[What you are asked to do]: Rewrite the data from its first line through the line containing "Image resolution: width=615", inclusive, replacing "dropdown" with "drop-down list" and leaving everything else unchanged. Give back only those lines.

>> begin Given data

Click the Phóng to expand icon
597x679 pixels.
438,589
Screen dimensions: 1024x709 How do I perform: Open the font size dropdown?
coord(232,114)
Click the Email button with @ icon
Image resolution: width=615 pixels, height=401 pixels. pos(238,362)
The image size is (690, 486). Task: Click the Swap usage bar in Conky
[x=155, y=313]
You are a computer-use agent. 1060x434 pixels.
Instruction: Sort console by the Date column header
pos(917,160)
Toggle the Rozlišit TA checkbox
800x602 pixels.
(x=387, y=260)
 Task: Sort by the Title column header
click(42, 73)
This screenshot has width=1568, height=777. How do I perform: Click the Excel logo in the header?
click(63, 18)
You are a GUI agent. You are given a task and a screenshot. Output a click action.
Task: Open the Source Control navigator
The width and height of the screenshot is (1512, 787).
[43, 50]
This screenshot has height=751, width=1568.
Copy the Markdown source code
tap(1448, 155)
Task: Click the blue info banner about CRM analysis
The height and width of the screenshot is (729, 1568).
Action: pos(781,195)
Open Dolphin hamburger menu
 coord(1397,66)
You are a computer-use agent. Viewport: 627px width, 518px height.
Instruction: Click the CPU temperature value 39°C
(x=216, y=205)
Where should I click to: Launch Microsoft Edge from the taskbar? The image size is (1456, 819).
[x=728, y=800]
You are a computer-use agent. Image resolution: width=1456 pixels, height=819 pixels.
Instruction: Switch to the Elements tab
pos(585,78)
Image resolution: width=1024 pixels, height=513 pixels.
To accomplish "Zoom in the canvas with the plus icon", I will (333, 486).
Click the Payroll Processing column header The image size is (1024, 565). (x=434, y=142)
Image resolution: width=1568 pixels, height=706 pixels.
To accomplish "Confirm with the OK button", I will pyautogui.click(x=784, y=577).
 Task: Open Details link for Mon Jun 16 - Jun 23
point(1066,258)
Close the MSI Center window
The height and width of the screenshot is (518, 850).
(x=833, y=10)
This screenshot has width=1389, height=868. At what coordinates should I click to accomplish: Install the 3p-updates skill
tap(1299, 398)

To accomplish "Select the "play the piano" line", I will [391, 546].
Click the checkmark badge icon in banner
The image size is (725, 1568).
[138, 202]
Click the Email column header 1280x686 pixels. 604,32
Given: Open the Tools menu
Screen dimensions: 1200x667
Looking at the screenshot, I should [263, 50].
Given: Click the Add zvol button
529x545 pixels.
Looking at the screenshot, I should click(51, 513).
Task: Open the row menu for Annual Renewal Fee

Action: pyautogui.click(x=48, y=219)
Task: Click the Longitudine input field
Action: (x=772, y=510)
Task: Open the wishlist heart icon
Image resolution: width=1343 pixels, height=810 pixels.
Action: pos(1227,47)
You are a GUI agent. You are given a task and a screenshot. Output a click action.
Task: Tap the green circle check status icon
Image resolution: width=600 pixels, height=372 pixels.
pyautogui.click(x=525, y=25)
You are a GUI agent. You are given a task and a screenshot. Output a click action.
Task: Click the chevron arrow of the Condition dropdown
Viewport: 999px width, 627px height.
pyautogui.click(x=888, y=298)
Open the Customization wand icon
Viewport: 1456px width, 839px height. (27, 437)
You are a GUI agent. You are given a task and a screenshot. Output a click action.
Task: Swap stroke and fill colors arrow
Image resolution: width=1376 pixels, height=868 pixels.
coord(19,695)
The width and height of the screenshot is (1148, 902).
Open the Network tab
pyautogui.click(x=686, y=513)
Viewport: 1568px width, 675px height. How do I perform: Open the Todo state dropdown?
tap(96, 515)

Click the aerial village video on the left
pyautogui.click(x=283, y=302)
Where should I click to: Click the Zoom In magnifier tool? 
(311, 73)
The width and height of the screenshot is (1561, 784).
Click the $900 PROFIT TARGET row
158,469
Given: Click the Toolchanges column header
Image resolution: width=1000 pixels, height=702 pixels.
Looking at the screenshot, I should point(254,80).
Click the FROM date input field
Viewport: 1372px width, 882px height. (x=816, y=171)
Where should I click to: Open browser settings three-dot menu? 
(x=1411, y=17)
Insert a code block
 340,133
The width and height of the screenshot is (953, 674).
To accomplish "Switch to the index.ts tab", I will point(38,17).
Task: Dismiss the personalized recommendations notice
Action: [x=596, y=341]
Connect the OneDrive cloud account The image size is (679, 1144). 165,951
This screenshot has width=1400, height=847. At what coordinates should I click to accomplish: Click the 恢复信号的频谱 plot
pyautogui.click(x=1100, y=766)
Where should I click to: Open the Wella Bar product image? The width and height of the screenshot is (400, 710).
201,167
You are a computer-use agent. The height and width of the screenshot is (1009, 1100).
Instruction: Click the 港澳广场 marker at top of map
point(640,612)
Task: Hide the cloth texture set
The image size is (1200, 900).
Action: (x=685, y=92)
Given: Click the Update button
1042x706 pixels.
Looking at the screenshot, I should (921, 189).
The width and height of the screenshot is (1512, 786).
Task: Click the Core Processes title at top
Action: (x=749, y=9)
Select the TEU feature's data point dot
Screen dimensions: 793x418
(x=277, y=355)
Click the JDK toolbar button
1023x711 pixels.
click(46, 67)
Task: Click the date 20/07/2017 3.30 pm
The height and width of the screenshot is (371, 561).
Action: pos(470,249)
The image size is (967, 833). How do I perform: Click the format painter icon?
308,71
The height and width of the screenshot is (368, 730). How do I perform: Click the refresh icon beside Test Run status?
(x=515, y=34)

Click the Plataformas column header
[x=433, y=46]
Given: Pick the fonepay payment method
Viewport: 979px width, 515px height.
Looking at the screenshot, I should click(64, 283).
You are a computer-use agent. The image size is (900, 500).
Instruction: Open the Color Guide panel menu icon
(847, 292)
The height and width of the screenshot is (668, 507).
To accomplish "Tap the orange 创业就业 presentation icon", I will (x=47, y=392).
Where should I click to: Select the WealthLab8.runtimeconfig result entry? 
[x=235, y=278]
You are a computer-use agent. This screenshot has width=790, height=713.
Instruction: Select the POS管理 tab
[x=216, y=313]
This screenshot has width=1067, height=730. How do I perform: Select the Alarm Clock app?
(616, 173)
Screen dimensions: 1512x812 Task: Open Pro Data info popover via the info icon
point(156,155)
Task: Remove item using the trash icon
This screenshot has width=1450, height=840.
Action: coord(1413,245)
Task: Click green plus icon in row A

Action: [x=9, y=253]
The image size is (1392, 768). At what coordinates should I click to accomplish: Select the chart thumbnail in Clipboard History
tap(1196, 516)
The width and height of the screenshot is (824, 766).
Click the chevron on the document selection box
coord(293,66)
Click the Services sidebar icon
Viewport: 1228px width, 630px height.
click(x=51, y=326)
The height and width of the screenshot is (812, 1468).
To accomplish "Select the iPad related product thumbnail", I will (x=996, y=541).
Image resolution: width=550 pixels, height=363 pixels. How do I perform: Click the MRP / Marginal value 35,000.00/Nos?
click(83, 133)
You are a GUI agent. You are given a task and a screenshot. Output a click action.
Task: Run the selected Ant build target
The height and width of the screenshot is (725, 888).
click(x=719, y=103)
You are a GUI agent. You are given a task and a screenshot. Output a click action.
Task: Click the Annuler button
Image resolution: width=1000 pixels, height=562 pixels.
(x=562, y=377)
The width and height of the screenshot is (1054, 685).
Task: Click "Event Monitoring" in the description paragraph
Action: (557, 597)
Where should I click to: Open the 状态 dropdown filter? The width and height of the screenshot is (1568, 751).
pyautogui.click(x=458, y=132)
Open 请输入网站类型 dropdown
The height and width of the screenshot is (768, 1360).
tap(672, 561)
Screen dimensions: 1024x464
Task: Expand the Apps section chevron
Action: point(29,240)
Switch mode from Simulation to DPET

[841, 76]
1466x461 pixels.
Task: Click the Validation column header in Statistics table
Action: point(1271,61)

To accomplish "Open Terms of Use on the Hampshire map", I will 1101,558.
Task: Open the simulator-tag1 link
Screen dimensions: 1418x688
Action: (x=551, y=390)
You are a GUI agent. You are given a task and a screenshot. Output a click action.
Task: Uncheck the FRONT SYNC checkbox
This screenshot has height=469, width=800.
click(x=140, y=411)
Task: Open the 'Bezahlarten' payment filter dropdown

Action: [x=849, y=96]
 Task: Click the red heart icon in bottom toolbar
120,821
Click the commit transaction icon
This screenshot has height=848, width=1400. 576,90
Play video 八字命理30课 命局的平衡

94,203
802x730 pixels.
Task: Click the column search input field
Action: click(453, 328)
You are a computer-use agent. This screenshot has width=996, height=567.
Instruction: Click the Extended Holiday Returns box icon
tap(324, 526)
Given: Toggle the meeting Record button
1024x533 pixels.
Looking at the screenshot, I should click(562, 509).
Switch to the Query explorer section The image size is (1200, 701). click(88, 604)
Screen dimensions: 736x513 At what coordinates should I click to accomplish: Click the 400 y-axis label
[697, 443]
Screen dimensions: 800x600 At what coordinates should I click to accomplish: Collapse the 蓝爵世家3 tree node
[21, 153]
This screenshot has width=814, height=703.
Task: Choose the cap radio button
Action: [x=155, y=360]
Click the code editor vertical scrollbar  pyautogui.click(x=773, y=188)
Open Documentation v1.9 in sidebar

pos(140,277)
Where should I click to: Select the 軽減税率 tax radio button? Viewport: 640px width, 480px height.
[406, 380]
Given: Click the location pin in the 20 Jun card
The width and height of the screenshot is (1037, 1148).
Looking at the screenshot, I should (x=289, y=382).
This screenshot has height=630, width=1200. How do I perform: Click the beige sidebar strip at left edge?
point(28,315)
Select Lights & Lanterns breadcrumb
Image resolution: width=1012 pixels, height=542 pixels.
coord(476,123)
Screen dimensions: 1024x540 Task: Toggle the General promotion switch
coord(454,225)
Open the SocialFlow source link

>> end Given data

[Problem solution]:
Click the Phóng to expand icon
597x679 pixels.
438,589
Screen dimensions: 1024x709 How do I perform: Open the font size drop-down list?
coord(232,114)
Click the Email button with @ icon
Image resolution: width=615 pixels, height=401 pixels. pos(238,362)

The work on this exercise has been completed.